小林司、 東山 あかね『シャーロック・ホームズの深層心理』(NO IMAGE)

小林司、 東山 あかね『シャーロック・ホームズの深層心理』は、精神科医で日本シャーロック・ホームズ・クラブ主宰である小林司と、妻 東山 あかねの共著です。

本書は、シャーロック・ホームズの諸作品に隠された深層心理を探るというもの。

雑誌等に掲載された小論をまとめたものらしいのですが、これゆえか一冊の本として読んだ時に、バランスを欠いているように感じます。要するに寄せ集めということ。表題「シャーロック・ホームズの深層心理」に符合する論文は、第1章と第4章であって、それ以外は、殆ど関係はありません。ホームズ所縁のスポットを巡る探訪記に頁を割いていたりします。著者のホームズ愛は良くわかるのですが、表題から読者が想像し、求めているものが違うんじゃないでしょうか。
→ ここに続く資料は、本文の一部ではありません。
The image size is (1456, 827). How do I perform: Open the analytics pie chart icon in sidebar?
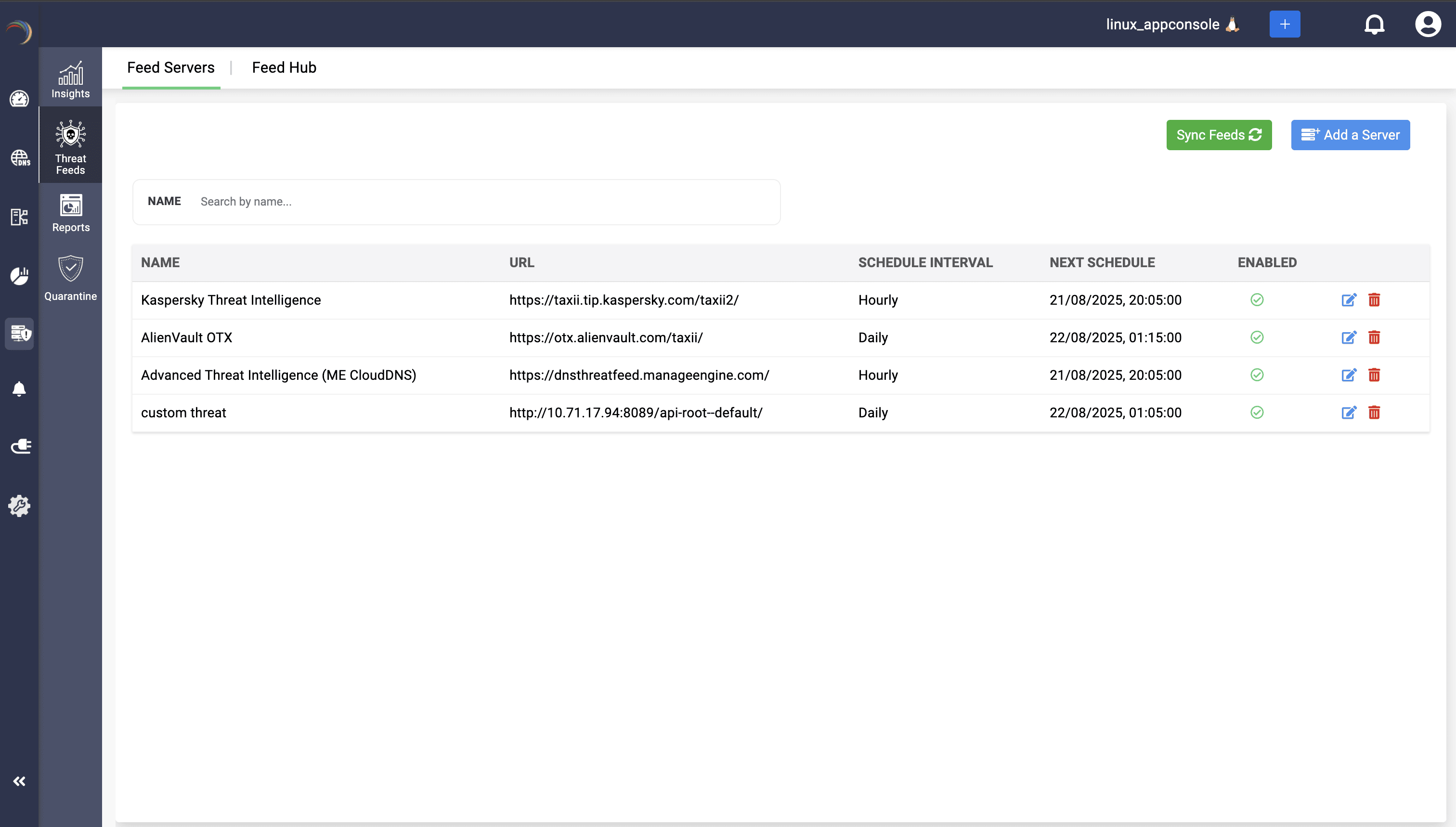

とはいえ、第1章、第4章のホームズ、ならびにコナン・ドイルの心理を、作品からひも解いてくれるのは興味深くはあります。ここは見るべきものがあるでしょう。

「這う人」を取り上げて、これは作者自身によってでデコンストラクション(再構築)したものだと主張し、性的なものを排除してしまったドイルの無意識に着目しています。書き改めたために、辻褄が合わない箇所がでてしまったのだろうと。ここで著者は、書き直される前の原形を想像していて、これが実に良くできています。当時の世相である、切り裂きジャック事件からの影響にも言及していくのです。

著者は、「花婿失踪事件」、「ボヘミアの醜聞」「まだらの紐」も同様の試みをおこない、

偽善的なヴィクトリア朝の性道徳に妨げられて手も足も出せなかった、とこれまで考えられてきたが、手がかりをわざと残して後世の解読を期待していた

とドイルの考えを推定しています。

ホームズ物語も、悪人(エス=本能)が欲望を抱くのに対して、ホームズという超自我がそれを打ち砕く話、というふうに要約できよう。
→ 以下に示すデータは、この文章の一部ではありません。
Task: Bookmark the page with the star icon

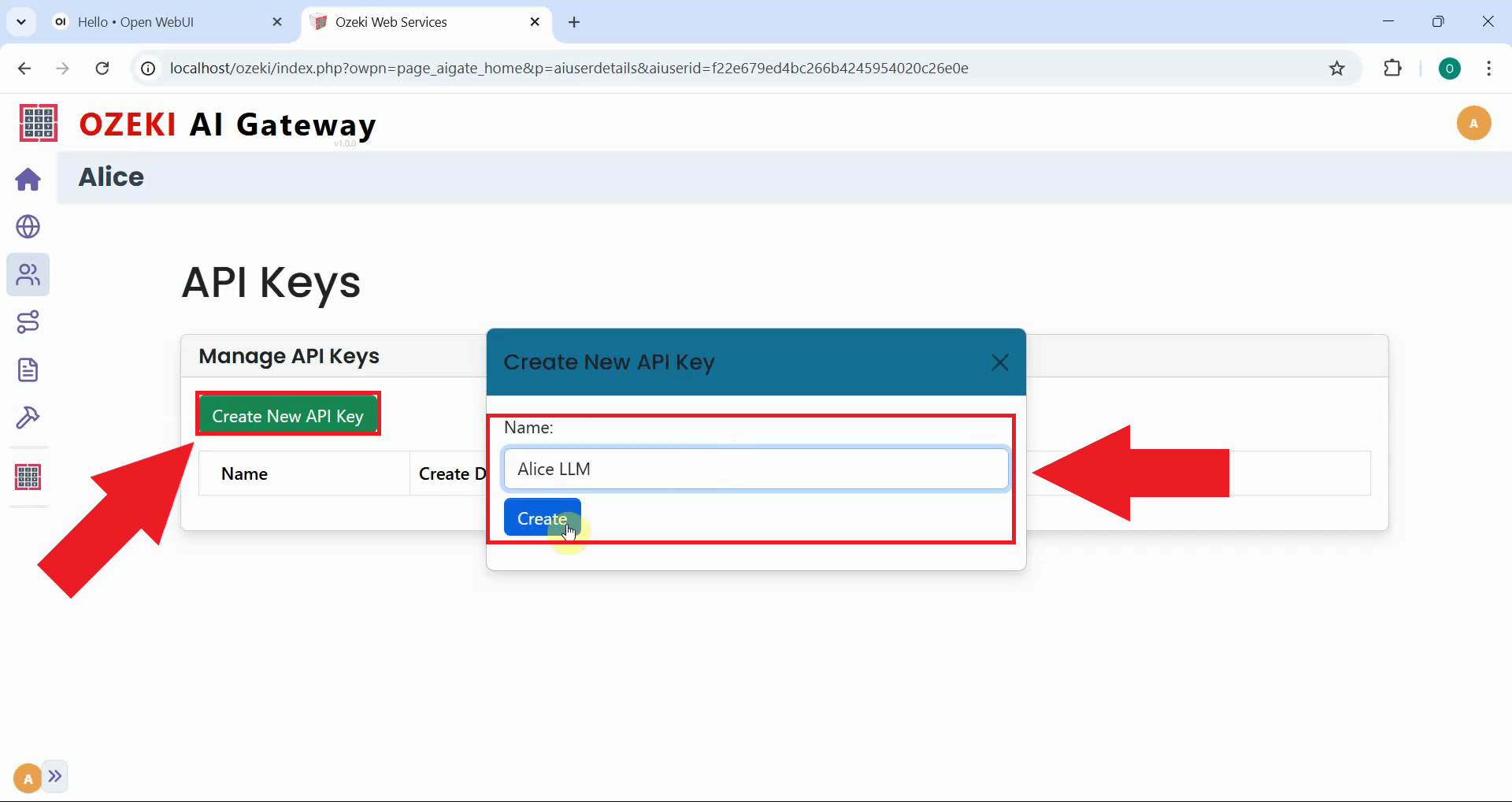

これは、精神科医ならではの著者の分析です。「ぶな屋敷」を取り上げて、神話を絡めながら、論を展開していきます。著者が、この作品に、ドイルの抑圧された同性愛願望を見出しているのは驚きです。

「美しき自転車乗り」では、ドイルの離婚、再婚の願望を、当時の実生活と照らし合わせながらに分析しています。ドイルの精神状態によって、作品にどのような影響が見られるかを数値化しているのが興味深いですね。例えば、殺人、浮気、再婚等の作品の主題が、発表年でどの程度偏りを見せているかを表でまとめているのです。言われてみれば・・・ ぐらいの納得感だけれど。

それぞれの小論は、平易な文章で読みやすいのですが、一つのテーマとしての違和感は拭えないなぁ。